Work required:
Exclude the pictures, then repeat the remaining data exactly.

(Records from a data source)
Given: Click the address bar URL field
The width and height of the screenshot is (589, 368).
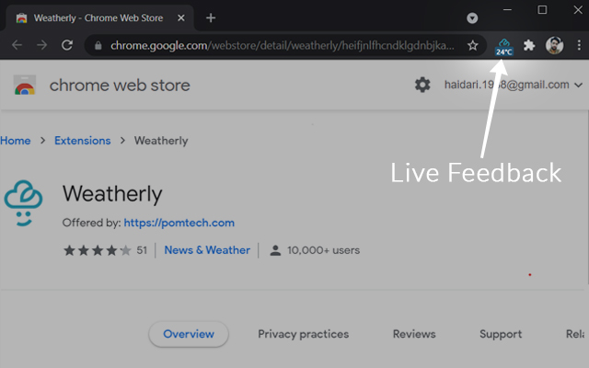Looking at the screenshot, I should 276,45.
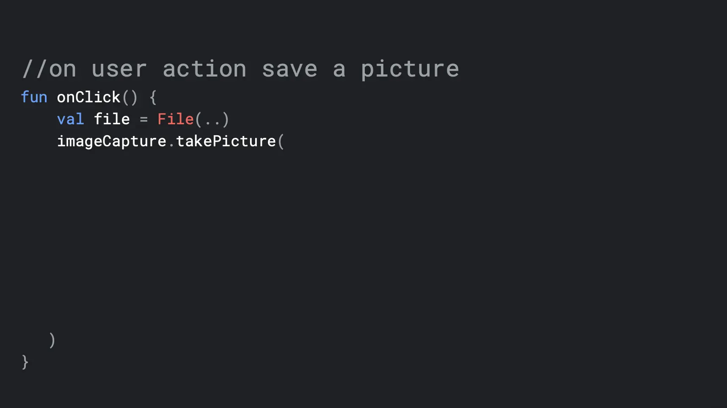Click the red "File" class name
This screenshot has height=408, width=727.
[x=175, y=119]
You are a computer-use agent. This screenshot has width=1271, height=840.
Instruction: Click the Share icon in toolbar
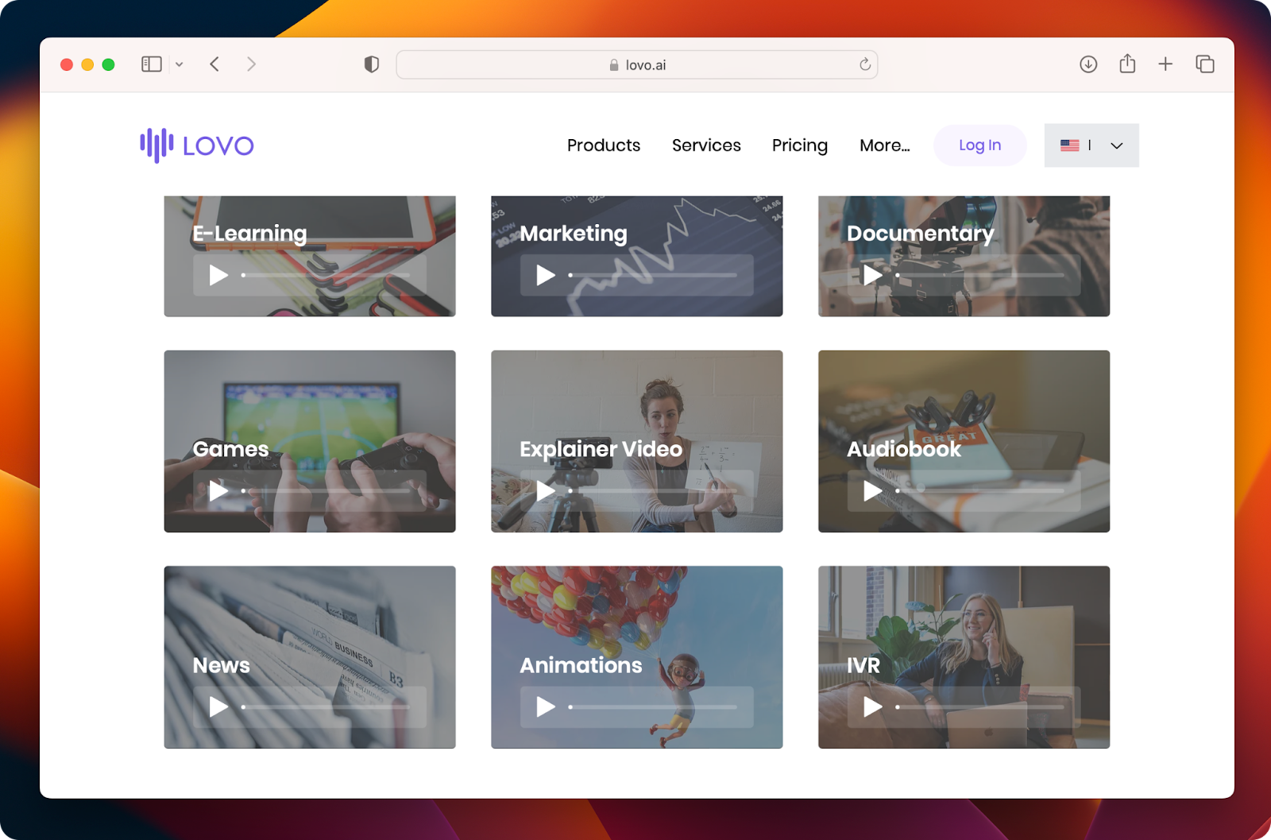click(x=1127, y=64)
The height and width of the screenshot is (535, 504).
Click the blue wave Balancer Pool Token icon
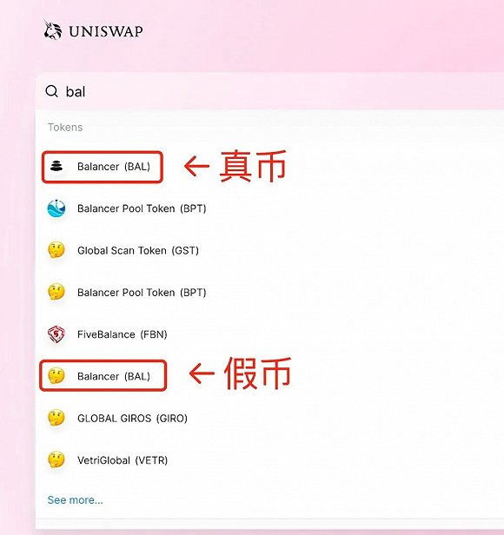(56, 208)
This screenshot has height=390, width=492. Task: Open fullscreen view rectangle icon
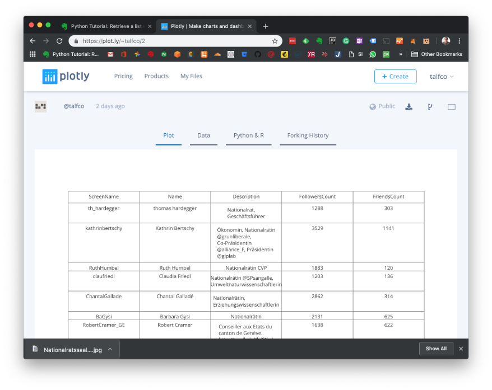coord(451,107)
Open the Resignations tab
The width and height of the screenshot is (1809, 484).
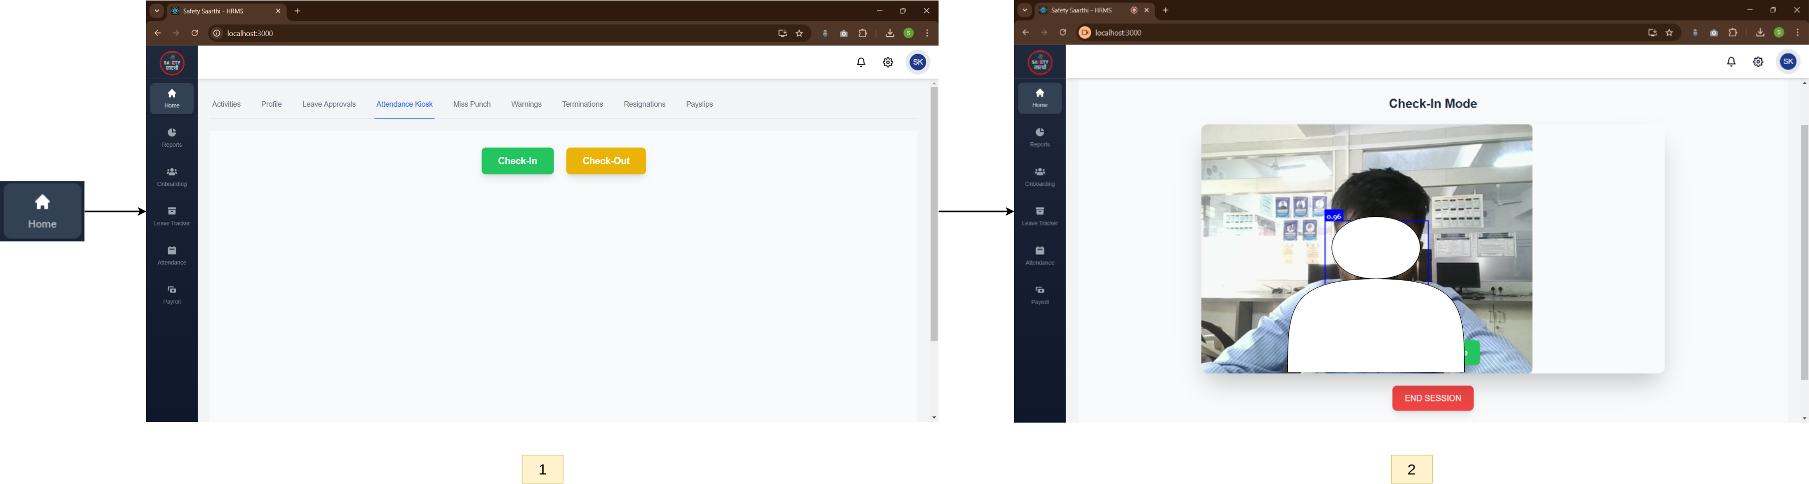pyautogui.click(x=644, y=105)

Reply:
Given: Click the address bar URL field
The width and height of the screenshot is (589, 368).
Looking at the screenshot, I should 276,45.
Click the red "File" class name
This screenshot has height=408, width=727.
[x=175, y=119]
You are a computer-use agent. This screenshot has width=1271, height=840.
Instruction: Click the Share icon in toolbar
click(x=1127, y=64)
The height and width of the screenshot is (535, 504).
Click the blue wave Balancer Pool Token icon
(56, 208)
This screenshot has height=390, width=492. Task: Open fullscreen view rectangle icon
coord(451,107)
Open the Resignations tab
The width and height of the screenshot is (1809, 484).
pyautogui.click(x=644, y=105)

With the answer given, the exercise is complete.